In some ways of looking at a human life, having a healthy sense of self appears to be a good thing, worthy of attention, possibly meriting professional support. The same goes with having healthy boundaries (if, for instance, one’s boundaries are somewhat permeable or tentative). If the sense of self is amorphous, or if the orientation to self is negative, there may be an effort to address these perceived “issues.”
It is thought (for instance) that you should “love yourself.”
There is much attention on all of it. The underlying assumption is that it’s a plus to have a clearly-defined and highly regarded sense of self, contained within unambiguous boundaries.

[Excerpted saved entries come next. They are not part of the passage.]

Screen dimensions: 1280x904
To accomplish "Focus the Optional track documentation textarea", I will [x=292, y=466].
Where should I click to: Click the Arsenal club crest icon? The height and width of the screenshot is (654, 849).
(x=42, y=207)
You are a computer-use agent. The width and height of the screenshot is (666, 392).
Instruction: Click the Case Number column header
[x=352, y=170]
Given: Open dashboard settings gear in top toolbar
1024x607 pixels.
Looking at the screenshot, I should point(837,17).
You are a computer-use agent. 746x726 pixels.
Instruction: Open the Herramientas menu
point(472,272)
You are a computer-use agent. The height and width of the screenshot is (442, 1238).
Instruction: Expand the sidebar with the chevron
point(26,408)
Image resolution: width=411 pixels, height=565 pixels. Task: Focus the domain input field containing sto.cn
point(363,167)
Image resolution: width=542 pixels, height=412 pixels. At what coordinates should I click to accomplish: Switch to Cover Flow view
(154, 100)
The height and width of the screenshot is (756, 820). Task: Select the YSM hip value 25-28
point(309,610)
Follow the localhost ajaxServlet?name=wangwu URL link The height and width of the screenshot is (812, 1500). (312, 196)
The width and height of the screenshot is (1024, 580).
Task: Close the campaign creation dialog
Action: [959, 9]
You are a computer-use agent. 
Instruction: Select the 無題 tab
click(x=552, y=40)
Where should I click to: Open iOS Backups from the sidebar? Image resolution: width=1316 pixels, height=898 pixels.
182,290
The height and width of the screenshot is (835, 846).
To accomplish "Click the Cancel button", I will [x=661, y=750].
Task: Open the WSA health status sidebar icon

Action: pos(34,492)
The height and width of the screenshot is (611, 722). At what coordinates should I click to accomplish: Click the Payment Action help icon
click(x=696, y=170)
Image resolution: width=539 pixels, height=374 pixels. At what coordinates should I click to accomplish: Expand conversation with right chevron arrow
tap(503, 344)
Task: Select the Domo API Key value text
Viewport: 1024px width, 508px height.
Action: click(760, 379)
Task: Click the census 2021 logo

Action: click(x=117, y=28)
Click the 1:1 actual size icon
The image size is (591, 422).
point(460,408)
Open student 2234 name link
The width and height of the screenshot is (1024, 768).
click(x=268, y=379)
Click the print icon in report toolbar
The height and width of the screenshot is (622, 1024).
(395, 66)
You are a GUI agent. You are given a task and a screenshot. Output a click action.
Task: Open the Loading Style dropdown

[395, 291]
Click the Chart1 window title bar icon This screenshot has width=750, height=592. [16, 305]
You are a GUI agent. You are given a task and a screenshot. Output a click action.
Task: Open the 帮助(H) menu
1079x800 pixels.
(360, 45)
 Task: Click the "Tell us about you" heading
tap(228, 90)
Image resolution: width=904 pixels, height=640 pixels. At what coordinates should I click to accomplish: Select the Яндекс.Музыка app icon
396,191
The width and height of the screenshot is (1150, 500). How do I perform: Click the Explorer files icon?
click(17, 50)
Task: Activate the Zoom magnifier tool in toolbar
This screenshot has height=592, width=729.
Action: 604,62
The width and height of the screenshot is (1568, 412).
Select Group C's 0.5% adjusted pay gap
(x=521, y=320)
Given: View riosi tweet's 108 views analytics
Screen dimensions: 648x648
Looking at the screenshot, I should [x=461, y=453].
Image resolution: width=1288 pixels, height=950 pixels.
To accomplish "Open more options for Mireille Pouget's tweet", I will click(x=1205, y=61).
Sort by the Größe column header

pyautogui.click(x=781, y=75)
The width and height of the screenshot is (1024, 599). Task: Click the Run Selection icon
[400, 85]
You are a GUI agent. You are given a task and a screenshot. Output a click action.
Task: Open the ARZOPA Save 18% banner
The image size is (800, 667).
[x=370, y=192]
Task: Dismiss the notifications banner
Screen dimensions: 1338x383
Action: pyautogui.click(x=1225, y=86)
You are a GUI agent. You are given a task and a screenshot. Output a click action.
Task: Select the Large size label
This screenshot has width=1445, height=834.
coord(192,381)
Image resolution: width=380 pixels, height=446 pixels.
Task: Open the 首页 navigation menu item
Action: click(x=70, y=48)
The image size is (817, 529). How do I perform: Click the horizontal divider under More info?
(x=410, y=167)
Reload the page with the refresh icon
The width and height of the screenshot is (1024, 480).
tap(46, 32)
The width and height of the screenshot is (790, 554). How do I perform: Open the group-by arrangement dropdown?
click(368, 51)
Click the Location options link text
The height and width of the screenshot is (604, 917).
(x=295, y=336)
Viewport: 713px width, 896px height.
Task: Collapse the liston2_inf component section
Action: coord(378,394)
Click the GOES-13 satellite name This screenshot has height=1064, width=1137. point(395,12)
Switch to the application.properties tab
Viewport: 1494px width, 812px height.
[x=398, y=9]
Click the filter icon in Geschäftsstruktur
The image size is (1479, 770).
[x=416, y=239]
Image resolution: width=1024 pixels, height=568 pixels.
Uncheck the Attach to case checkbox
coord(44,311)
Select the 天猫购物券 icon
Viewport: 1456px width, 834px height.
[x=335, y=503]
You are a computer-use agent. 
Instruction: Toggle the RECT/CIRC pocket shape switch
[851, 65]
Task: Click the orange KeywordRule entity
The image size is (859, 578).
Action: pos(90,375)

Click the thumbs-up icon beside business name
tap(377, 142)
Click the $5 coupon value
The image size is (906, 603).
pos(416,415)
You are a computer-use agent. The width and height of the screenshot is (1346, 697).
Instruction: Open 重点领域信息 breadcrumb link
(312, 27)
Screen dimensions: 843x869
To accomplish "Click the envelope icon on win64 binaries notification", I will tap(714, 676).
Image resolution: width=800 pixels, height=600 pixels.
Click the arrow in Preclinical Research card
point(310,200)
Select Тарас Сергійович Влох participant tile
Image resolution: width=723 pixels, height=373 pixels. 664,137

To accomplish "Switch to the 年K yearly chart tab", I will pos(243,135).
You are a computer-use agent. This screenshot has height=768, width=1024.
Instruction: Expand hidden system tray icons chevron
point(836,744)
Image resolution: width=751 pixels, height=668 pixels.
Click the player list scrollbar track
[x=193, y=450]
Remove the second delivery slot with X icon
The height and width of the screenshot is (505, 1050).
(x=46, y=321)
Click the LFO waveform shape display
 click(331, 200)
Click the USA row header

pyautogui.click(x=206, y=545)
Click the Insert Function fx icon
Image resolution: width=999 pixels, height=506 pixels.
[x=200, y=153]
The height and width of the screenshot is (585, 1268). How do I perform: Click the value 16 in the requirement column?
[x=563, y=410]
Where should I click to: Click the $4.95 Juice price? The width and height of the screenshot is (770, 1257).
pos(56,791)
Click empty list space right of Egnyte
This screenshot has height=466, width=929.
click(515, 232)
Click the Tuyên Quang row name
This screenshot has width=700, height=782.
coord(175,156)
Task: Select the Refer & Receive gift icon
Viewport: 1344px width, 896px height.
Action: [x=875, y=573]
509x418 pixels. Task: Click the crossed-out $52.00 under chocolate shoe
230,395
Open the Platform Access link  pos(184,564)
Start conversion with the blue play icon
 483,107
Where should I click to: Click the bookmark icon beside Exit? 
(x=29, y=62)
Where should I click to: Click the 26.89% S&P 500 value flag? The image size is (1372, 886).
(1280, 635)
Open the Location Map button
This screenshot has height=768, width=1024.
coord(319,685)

From some perspectives, it does make sense.
But from a more spacious point of view, having a clear-eyed sense of self turns out to be a godawful burden to haul around, giving rise to ceaseless striving and inevitable dissatisfaction. A strong sense of who-you-are and what-you-want erects structures impervious to the light of awareness, leavng you at a pained distance from the reality — including “your” reality — underlying it all.
The you that wants to be healthy does not awaken.
We think the reason we suffer is that our desires are never entirely fulfilled, or not for long. But really, the cause of suffering is the enduring belief that you are the conditioned self. The self that does the desiring is so deeply identified with as being you that it’s hard to see there’s something else underlying it all, something of a different order of reality.
The mind-made self can never hope to deliver us to lasting contentment. But that doesn’t stop us from trying like hell, all our lives.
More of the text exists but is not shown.